Matilda needs hers done, I am so scared to cut them. Guess we will be making a trip to the groomers for nail clipping. Maybe one day I will get brave.


----------



## NewMom328 (Apr 15, 2005)

I am also very nervous about clipping their nails. After stopping going to the groomer I started clipping their nails a couple at a time every single week after their baths so that I would get practice and they could get used to it. I gave Kylee a treat after every nail that I clipped and I gave Jett a treat after every foot. Ive been doing it for about 6 months now and still get very very nervous. I dont think it ever goes away


----------



## eyespy (Jan 31, 2006)

I do not like cutting nails
I do not like trimming tails
I do not like brushing teeth
I do not like shaving underneath.

I do not like cleaning ears
I do not like red red tears
I do not like doing any of it
but my lil Trinket is worth every bit.


Christy <---channeling Dr Seuss


----------



## RexsMom (Jun 8, 2005)

I don't mind trimming nails.
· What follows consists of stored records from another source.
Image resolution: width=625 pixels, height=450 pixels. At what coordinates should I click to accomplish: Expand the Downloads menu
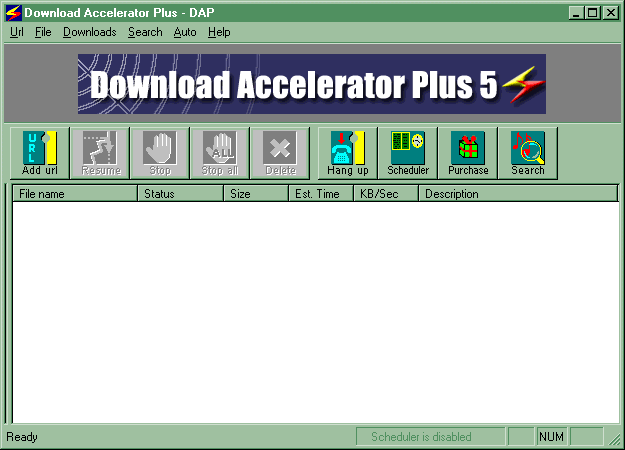89,32
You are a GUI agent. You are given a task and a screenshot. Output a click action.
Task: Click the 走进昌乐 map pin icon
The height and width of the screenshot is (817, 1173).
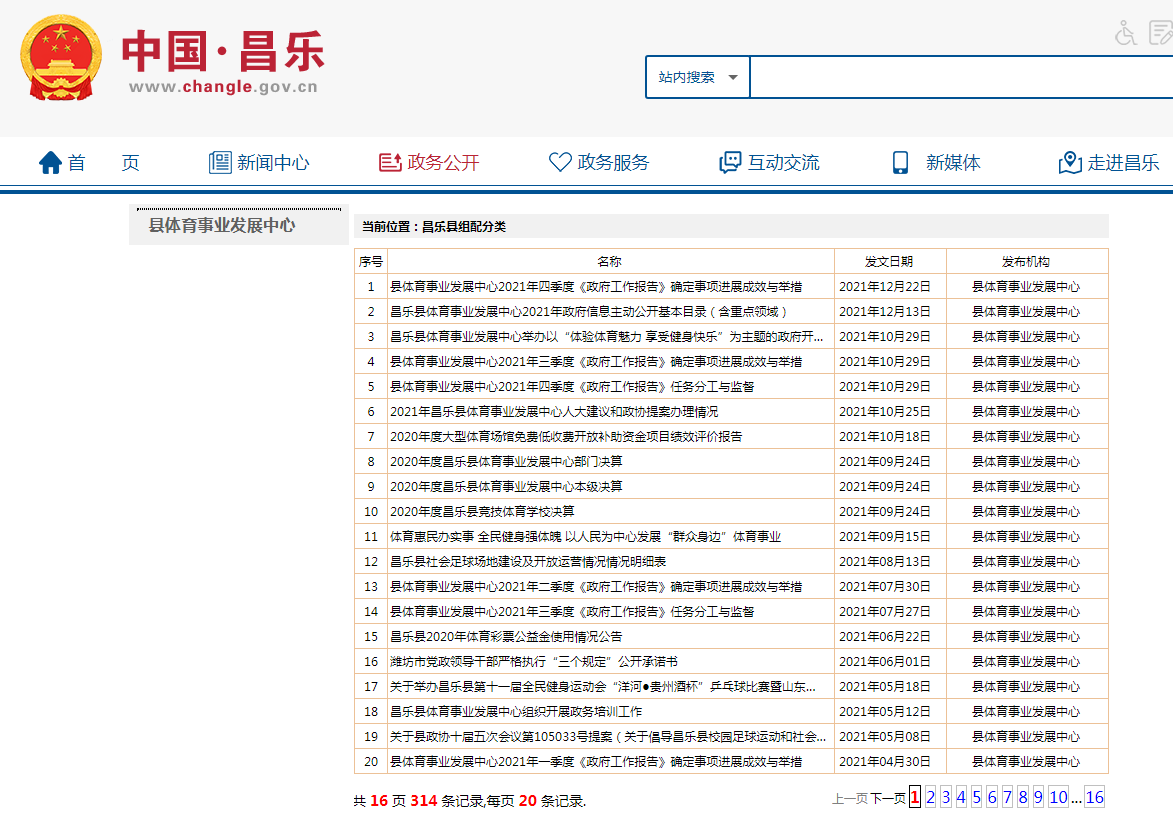coord(1070,162)
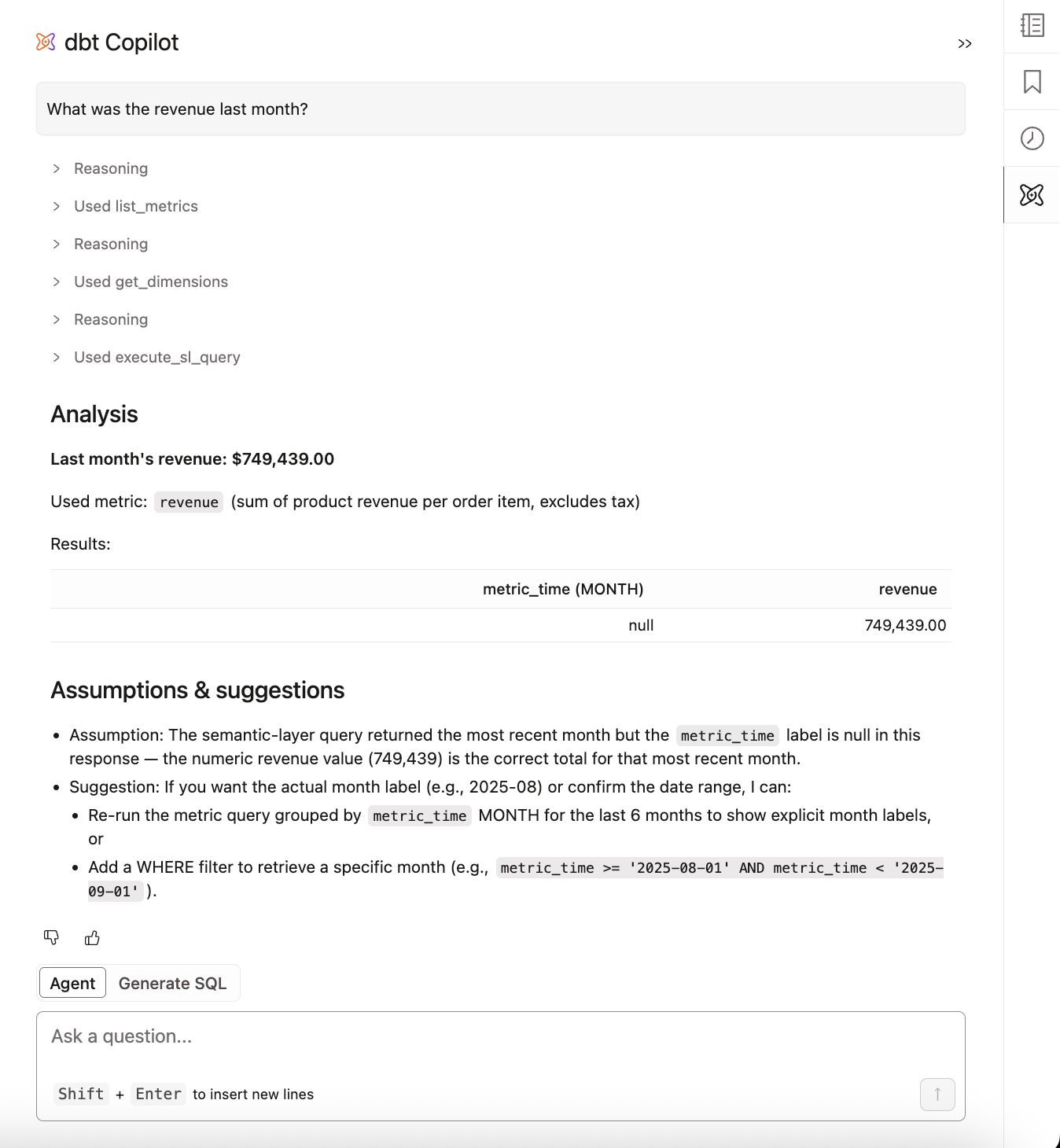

I used to wig out at first with the guillotine (can't spell) type clippers. Then I got some fabulous scissor type trimmers with a nail guard. The cut through Rex's nails like butter and he just lays on his back and relaxes. My advice, find some clippers you love!
But...I won't tweeze his ears. He goes to the groomer for that!



> I do not like cutting nails
> I do not like trimming tails
> I do not like brushing teeth
> I do not like shaving underneath.
> ...


 BTW, love your poem!


----------



## samsonsmom (May 4, 2005)

Hate it, hate it, hate it. Seldom do it. The goomer is only 3 miles away and she does it for free on a drop in basis. When I do it myself, I do it right after he has been standing in the bathwater and his nails are a little softer. Still, only when Gwen the Goomer is unavailable. 

Samsonsmom

I hate it when she does it too. Ain't all that fond of it when Gwen does it!

Samm8ie


----------



## k/c mom (Oct 9, 2004)

> I do not like cutting nails
> I do not like trimming tails
> I do not like brushing teeth
> I do not like shaving underneath.
> ...


Hey that's clever!!!


----------



## dogloverx3 (Apr 14, 2006)

Nope , I love grooming my 3 - nail cutting is quite hard , but I don't seem to have any trouble . A vet cut Henry's nails so short they bled , he has very long quicks - So I prefer doing them myself . Sarah


----------



## ddsumm (Jan 26, 2006)

> Hate it, hate it, hate it. Seldom do it. The goomer is only 3 miles away and she does it for free on a drop in basis. When I do it myself, I do it right after he has been standing in the bathwater and his nails are a little softer. Still, only when Gwen the Goomer is unavailable.
> 
> Samsonsmom
> 
> ...


 

ohhh sammie i agwee wif u. I jus HATE my nails being cut! I twy an 'nip' mommy when she duz it.



I HATE IT. I HATE IT. I HATE IT.





Miss Chloe from down under







~ mommy seb dat her uber baby - Lady - wood let mommy cut her nails, an dat she woz a good baby. Duz dat meen I'm a bad baby







???


----------



## thinkpink (Sep 25, 2004)

I hate doing the nails too. I get nervous then Bella gets nervous and we just look like a wreck. I'm sure we're quite entertaining to watch though. After several tries I finally gave up. Now I let the groomer do it. That is the only thing she goes to the groomer for. Last time I took her in I had her all dressed up and they thought she was so cute they trimmed her nails for free. Who ever said it doesn't pay to be cute?


----------



## thelittlepet (Apr 18, 2006)

Our vet does it if we are in for anything else, but sometimes we need to do it at home. Lily takes it pretty well, Bentley not so much. Gidget tolerates it, 11 years later she realizes it is going to be done like it or not. ha ha ha. But it is scary, would always rather cut too little than too much don't want it ever to be a bad experience.
Aimee


----------



## Gemma (Jan 19, 2006)

> I do not like cutting nails
> I do not like trimming tails
> I do not like brushing teeth
> I do not like shaving underneath.
> ...

















good job , now I'm about to steal it









ok now replace all the "I do not like" with "I do not do" and that will be my version.











Fay <---- the poem thief


----------



## paris (Apr 8, 2005)

I trim Paris' nails in between grooming visits. It's not my favorite thing to do. I'm not really sure how long/short you are supposed to keep them. Anyone have a thought on this?


----------



## doctorcathy (May 17, 2004)

i made sprite bleed a few times...so cynthia made me stop cutting their nails. she waited till i worked at petsmart for 3 months to let me cut their nails again!!!


----------